*YOUR OBJECTIVE*.
Reproduce the entries so that every line matches the original exactly.

*THE DATA*.

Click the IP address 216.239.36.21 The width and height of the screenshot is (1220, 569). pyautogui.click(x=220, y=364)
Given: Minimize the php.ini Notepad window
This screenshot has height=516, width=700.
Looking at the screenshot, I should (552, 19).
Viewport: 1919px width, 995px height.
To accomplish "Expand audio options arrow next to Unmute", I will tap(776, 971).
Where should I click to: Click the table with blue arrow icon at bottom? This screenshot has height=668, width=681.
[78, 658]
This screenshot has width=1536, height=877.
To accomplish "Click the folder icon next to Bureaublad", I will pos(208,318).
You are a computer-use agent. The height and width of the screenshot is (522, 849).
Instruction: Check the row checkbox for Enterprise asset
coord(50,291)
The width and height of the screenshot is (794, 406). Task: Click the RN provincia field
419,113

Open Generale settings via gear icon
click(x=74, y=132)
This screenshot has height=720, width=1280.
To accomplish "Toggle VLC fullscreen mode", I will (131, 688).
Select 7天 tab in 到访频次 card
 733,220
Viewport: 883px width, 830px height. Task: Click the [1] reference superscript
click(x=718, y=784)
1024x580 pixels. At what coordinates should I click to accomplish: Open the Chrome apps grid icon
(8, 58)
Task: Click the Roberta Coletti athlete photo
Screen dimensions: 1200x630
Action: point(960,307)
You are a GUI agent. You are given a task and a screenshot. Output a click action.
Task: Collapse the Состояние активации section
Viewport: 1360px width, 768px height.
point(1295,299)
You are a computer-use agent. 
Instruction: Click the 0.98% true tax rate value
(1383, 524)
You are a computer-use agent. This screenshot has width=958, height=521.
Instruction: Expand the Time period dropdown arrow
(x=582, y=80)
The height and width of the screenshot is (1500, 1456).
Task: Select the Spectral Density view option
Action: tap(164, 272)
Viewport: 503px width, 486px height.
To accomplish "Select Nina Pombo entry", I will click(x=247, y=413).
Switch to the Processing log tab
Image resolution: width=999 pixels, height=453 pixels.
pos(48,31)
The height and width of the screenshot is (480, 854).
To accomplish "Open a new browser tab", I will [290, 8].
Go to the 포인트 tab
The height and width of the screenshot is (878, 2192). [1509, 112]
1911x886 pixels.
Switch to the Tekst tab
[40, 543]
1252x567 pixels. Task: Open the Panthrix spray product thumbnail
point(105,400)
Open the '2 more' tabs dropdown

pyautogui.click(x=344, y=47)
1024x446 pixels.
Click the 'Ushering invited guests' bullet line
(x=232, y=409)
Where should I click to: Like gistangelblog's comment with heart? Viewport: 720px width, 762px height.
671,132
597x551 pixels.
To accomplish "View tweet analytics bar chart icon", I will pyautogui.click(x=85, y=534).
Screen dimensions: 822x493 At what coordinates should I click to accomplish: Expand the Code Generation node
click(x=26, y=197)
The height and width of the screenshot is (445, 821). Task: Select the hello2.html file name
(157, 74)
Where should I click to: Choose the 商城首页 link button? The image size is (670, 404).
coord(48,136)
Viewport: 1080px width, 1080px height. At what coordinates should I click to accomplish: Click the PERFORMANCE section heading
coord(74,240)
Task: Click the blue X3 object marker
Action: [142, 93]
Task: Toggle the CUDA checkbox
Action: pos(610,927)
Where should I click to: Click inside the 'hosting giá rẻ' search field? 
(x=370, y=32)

*EXERCISE RESPONSE*.
Click the IP address 216.239.36.21 The width and height of the screenshot is (1220, 569). pyautogui.click(x=220, y=364)
Given: Minimize the php.ini Notepad window
This screenshot has height=516, width=700.
Looking at the screenshot, I should (552, 19).
Viewport: 1919px width, 995px height.
To accomplish "Expand audio options arrow next to Unmute", I will tap(776, 971).
Where should I click to: Click the table with blue arrow icon at bottom? This screenshot has height=668, width=681.
[78, 658]
This screenshot has width=1536, height=877.
To accomplish "Click the folder icon next to Bureaublad", I will pos(208,318).
You are a computer-use agent. The height and width of the screenshot is (522, 849).
Instruction: Check the row checkbox for Enterprise asset
coord(50,291)
The width and height of the screenshot is (794, 406). Task: Click the RN provincia field
419,113

Open Generale settings via gear icon
click(x=74, y=132)
This screenshot has height=720, width=1280.
To accomplish "Toggle VLC fullscreen mode", I will (131, 688).
Select 7天 tab in 到访频次 card
 733,220
Viewport: 883px width, 830px height. Task: Click the [1] reference superscript
click(x=718, y=784)
1024x580 pixels. At what coordinates should I click to accomplish: Open the Chrome apps grid icon
(8, 58)
Task: Click the Roberta Coletti athlete photo
Screen dimensions: 1200x630
Action: point(960,307)
You are a GUI agent. You are given a task and a screenshot. Output a click action.
Task: Collapse the Состояние активации section
Viewport: 1360px width, 768px height.
point(1295,299)
You are a computer-use agent. 
Instruction: Click the 0.98% true tax rate value
(1383, 524)
You are a computer-use agent. This screenshot has width=958, height=521.
Instruction: Expand the Time period dropdown arrow
(x=582, y=80)
The height and width of the screenshot is (1500, 1456).
Task: Select the Spectral Density view option
Action: tap(164, 272)
Viewport: 503px width, 486px height.
To accomplish "Select Nina Pombo entry", I will click(x=247, y=413).
Switch to the Processing log tab
Image resolution: width=999 pixels, height=453 pixels.
pos(48,31)
The height and width of the screenshot is (480, 854).
To accomplish "Open a new browser tab", I will [290, 8].
Go to the 포인트 tab
The height and width of the screenshot is (878, 2192). [1509, 112]
1911x886 pixels.
Switch to the Tekst tab
[40, 543]
1252x567 pixels. Task: Open the Panthrix spray product thumbnail
point(105,400)
Open the '2 more' tabs dropdown

pyautogui.click(x=344, y=47)
1024x446 pixels.
Click the 'Ushering invited guests' bullet line
(x=232, y=409)
Where should I click to: Like gistangelblog's comment with heart? Viewport: 720px width, 762px height.
671,132
597x551 pixels.
To accomplish "View tweet analytics bar chart icon", I will pyautogui.click(x=85, y=534).
Screen dimensions: 822x493 At what coordinates should I click to accomplish: Expand the Code Generation node
click(x=26, y=197)
The height and width of the screenshot is (445, 821). Task: Select the hello2.html file name
(157, 74)
Where should I click to: Choose the 商城首页 link button? The image size is (670, 404).
coord(48,136)
Viewport: 1080px width, 1080px height. At what coordinates should I click to accomplish: Click the PERFORMANCE section heading
coord(74,240)
Task: Click the blue X3 object marker
Action: [142, 93]
Task: Toggle the CUDA checkbox
Action: pos(610,927)
Where should I click to: Click inside the 'hosting giá rẻ' search field? 
(x=370, y=32)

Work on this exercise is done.